My e-mail brings me an offer of a photo-personalized check card from my bank. If it makes it easier to retrieve it in case of loss, well and good; my father's first Mastercard©, issued in the 1970s, bore his photo for identification.
But that does not seem to be all my bank means; because businesses are reduced, nowadays, to proffering a degree of fulsome flattery to John and Jane Doe that, one hopes, would have embarrassed the vainest Renaissance cardinal, I understand that my bank intends to convey the promise of a sort of apotheosis in this life if I consent to adorn my check card with my 58-year-old face. "Show off your image every time you make a purchase!" it says, encouragingly. Frankly, I can think of purchasing some personal necessaries where a public display would not be the first thing I would want, rather like asking the clerk at the drug store for the restroom key and then listening to her announce over the store's public address system, "Restroom key to register 1!"
Offers like this tempt me to use a photo in which my back is turned to the camera or, better yet, I am lying in a casket. What, I wondered, would the Man in the Iron Mask, or Young Goodman Brown, or the Lone Ranger have made of this? Life is a balance of self-disclosure and private reserve; the second seems to be vanishing away.

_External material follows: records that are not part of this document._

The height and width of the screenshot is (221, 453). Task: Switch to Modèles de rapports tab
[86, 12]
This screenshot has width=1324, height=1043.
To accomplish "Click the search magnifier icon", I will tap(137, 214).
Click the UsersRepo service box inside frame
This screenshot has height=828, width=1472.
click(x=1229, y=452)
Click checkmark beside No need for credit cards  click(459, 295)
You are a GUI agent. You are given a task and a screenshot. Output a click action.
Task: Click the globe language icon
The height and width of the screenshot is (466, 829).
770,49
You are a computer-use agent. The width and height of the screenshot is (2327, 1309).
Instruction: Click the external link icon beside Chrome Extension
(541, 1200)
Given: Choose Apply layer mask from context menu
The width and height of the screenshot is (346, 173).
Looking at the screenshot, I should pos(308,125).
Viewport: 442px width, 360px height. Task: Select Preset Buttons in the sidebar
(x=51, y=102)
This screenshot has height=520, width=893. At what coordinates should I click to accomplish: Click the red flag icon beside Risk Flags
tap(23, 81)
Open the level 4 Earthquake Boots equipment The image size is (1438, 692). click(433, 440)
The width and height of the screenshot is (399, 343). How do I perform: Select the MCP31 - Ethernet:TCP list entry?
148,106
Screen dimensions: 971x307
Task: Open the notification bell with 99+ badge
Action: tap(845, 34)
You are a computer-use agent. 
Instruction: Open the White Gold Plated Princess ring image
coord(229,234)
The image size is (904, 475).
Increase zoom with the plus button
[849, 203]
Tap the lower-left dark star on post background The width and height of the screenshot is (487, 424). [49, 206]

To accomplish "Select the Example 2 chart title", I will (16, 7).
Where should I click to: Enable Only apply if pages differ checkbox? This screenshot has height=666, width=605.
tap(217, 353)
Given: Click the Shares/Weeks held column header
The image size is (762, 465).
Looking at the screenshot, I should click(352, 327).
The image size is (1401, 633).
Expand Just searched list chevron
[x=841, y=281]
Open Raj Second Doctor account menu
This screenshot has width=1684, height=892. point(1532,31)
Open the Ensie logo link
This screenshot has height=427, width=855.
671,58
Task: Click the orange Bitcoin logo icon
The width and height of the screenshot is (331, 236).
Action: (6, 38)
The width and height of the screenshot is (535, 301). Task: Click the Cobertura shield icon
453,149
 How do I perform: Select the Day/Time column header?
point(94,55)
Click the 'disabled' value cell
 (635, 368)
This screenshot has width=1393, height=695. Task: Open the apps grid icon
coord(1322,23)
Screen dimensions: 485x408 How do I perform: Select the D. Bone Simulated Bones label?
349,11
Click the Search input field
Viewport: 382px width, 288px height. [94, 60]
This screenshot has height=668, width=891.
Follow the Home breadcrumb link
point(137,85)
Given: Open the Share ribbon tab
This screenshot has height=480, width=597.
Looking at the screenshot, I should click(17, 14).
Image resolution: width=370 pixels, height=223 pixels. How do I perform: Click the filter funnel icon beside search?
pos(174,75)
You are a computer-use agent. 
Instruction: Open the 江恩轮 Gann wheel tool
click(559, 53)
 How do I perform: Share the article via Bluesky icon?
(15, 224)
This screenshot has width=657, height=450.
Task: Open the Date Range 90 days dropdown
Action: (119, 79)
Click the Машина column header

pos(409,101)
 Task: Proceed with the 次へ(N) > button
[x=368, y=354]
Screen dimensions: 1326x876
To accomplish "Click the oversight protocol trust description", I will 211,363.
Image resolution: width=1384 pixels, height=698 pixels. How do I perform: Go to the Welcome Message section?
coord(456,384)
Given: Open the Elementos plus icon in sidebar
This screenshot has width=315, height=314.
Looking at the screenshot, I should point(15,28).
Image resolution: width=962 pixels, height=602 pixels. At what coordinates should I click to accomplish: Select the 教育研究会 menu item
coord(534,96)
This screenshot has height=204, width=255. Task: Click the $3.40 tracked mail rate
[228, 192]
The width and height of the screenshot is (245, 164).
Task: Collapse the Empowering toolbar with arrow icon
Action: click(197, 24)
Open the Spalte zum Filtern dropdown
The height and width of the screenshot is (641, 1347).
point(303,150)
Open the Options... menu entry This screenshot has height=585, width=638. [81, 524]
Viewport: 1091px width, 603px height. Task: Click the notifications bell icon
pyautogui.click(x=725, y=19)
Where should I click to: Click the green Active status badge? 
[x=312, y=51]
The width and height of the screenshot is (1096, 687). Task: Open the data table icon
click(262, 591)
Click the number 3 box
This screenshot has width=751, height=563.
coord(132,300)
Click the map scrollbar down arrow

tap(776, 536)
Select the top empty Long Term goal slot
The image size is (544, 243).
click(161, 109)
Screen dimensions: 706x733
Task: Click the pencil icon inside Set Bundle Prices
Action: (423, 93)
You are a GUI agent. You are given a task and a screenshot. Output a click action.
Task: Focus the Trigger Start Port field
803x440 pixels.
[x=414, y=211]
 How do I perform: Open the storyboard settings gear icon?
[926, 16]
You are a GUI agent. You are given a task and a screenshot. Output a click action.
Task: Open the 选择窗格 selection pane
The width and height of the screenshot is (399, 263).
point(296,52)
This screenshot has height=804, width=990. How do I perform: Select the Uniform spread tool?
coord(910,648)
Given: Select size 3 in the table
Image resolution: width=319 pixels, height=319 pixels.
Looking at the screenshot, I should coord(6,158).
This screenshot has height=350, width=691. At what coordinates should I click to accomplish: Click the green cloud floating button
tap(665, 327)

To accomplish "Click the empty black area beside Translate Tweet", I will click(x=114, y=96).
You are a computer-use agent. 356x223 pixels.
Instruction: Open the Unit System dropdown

But even before I thought of the mischievous photo possibilities, I considered the e-mail in the light of interpreting the offer quite literally: your check card is your personality; that is, we are reduced, for purposes of modern living, to the status of a piece of plastic, so thin as to be barely 3-dimensional, bearing a stripe (and not the healing sort) that contains all the information about us that anyone feels he needs to know, numbered, security-coded, and capable of enduring a confirming swipe between two restraining metal lips, that confirms our identity and give us leave to function another day, until our expiration date. All else is ephemera. And perhaps that's why, as the canny bank marketers anticipate, we need to compensate by posting our faces on these pieces of plastic, to reassure ourselves and all others that we are in fact more than the light and disposable tokens to which we seem to have been reduced.